- **Exercise requirements**:
Go through the material below and report how many lines contain "computer". Give only the number.

- **Supplied records**:
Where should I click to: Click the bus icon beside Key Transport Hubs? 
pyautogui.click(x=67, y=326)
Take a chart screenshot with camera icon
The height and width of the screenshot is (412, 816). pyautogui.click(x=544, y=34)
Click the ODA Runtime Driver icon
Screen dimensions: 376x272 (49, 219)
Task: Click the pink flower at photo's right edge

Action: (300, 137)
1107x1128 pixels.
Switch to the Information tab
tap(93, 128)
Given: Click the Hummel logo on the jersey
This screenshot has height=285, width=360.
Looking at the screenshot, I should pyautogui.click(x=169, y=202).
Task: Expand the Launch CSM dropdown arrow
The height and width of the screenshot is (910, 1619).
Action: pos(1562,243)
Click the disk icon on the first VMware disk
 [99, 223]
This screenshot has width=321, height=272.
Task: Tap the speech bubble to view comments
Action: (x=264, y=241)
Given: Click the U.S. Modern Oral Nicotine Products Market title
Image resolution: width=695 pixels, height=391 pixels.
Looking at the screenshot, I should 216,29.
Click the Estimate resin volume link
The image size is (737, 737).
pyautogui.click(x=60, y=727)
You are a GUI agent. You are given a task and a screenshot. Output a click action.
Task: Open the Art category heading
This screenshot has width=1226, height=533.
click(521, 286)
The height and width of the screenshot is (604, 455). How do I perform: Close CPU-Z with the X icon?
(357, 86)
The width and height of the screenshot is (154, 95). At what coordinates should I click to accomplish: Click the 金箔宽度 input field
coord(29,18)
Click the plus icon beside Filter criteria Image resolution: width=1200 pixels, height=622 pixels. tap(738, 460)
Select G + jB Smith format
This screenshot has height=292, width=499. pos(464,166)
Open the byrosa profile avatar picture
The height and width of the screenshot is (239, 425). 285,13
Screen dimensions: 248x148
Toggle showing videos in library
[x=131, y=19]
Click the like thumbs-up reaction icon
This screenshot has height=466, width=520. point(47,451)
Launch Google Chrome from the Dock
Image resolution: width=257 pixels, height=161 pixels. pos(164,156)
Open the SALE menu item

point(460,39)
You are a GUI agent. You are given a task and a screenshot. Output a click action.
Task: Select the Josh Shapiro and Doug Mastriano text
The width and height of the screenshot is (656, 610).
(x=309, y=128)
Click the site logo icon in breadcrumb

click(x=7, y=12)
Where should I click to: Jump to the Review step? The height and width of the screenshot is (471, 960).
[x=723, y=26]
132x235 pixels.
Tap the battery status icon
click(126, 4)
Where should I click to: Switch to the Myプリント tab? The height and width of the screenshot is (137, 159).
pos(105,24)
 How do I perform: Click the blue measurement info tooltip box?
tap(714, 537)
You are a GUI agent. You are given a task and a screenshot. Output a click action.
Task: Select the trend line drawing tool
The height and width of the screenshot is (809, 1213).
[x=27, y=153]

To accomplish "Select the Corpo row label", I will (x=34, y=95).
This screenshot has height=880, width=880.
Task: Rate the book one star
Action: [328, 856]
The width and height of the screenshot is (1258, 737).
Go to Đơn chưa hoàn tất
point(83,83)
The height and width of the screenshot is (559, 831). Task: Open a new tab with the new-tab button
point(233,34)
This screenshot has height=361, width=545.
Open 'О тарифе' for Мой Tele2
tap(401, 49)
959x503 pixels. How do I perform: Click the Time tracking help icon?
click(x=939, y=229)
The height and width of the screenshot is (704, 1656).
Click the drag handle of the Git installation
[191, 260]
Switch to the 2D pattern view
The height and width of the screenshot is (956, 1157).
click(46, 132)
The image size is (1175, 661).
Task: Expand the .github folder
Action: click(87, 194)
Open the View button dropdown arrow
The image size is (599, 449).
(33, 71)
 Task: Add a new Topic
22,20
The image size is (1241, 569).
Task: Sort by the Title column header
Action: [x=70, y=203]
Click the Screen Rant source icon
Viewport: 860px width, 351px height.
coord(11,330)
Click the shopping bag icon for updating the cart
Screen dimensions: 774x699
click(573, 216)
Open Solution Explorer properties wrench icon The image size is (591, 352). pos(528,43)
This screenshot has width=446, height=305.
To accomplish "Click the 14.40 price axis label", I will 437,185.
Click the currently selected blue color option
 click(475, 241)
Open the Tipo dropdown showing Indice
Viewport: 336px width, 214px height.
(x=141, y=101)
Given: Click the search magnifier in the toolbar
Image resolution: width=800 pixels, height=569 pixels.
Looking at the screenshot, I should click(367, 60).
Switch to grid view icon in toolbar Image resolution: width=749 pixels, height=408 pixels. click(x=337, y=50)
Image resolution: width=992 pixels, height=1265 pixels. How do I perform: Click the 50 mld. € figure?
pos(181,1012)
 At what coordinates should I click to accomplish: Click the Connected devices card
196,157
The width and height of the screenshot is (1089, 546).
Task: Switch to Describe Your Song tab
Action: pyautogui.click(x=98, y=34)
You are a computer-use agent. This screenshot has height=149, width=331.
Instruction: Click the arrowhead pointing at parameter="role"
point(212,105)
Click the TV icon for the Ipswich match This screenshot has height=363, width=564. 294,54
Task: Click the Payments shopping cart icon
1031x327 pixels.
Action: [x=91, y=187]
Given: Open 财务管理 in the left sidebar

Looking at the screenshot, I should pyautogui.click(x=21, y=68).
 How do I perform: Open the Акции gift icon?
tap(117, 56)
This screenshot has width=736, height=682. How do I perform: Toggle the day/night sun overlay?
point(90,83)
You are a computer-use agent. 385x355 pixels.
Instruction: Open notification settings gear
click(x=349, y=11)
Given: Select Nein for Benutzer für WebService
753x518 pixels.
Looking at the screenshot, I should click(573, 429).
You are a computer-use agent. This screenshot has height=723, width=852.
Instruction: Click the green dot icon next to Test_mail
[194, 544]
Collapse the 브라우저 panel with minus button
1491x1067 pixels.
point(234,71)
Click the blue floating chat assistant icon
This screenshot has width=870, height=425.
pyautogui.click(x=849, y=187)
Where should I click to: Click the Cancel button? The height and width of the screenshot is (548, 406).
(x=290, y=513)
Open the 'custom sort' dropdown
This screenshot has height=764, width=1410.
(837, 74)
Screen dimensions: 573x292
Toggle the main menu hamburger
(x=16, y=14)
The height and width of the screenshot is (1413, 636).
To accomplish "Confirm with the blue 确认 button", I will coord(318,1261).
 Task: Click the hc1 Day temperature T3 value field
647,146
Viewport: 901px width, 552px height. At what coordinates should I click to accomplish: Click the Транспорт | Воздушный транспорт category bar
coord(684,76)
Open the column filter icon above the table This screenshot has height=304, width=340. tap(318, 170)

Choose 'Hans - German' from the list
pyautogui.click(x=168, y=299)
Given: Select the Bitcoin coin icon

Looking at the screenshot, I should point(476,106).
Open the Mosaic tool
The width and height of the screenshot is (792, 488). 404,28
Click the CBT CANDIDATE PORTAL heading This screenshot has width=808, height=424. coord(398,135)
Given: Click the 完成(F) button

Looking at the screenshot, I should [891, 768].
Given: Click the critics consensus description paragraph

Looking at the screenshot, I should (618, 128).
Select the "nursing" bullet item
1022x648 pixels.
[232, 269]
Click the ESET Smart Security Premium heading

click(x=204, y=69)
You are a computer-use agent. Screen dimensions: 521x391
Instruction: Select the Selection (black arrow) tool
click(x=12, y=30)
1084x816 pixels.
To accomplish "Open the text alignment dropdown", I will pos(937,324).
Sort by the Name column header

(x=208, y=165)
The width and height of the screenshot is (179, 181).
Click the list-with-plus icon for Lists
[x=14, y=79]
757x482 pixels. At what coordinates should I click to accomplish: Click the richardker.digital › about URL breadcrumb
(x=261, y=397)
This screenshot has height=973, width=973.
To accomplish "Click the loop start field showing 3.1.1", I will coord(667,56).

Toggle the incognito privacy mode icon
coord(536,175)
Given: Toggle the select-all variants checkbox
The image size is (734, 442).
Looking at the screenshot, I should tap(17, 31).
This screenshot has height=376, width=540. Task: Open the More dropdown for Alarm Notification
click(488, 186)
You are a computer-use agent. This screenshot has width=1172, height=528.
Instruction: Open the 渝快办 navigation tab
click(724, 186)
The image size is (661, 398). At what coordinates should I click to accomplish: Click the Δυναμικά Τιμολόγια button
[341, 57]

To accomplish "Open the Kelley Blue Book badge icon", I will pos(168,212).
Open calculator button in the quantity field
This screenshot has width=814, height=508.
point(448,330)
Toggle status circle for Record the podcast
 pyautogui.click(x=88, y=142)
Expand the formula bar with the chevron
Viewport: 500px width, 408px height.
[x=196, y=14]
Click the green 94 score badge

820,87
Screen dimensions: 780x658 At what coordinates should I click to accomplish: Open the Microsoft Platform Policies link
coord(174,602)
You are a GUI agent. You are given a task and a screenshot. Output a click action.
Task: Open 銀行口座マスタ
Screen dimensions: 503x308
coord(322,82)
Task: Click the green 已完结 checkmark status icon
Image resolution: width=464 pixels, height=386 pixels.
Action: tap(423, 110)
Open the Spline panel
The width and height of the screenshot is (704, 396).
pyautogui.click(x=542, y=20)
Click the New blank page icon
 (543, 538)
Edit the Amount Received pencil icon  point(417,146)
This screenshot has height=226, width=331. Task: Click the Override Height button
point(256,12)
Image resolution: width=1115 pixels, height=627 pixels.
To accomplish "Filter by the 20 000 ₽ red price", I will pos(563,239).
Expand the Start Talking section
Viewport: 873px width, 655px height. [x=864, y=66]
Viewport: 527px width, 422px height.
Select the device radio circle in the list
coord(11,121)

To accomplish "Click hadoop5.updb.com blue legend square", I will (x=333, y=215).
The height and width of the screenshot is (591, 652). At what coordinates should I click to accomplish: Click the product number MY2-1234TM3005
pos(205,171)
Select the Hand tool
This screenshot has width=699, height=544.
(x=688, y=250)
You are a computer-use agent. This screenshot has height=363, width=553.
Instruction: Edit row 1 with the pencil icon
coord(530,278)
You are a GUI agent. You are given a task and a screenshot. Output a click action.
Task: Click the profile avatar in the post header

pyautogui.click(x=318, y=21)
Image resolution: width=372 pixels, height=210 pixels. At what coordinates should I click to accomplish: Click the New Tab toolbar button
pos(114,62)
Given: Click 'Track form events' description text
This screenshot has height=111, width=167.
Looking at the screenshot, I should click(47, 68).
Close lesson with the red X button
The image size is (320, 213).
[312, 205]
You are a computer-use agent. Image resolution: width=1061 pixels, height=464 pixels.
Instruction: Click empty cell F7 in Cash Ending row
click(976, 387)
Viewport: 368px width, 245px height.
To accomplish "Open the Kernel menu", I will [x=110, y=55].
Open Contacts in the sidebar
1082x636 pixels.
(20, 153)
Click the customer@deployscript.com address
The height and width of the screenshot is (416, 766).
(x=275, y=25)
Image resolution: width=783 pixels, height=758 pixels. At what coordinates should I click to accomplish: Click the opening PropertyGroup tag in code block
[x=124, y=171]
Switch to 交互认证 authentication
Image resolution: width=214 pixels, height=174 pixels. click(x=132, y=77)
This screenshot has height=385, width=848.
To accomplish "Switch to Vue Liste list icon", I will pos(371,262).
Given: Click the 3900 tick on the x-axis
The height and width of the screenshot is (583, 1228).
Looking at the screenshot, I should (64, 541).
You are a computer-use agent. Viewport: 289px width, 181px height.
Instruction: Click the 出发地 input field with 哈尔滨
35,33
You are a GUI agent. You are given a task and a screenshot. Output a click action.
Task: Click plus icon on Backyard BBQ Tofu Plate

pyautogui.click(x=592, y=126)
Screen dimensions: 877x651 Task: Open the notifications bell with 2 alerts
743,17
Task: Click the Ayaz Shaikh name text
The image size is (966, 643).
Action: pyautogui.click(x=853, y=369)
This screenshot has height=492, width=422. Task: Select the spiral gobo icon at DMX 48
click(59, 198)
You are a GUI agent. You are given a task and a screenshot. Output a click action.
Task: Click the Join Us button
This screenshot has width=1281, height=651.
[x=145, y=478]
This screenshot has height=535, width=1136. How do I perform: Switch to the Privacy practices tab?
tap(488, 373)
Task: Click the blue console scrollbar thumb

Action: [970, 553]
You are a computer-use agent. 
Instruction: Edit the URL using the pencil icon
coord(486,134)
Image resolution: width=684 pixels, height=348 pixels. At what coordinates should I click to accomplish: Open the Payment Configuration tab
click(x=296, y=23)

- **Task answer**:
9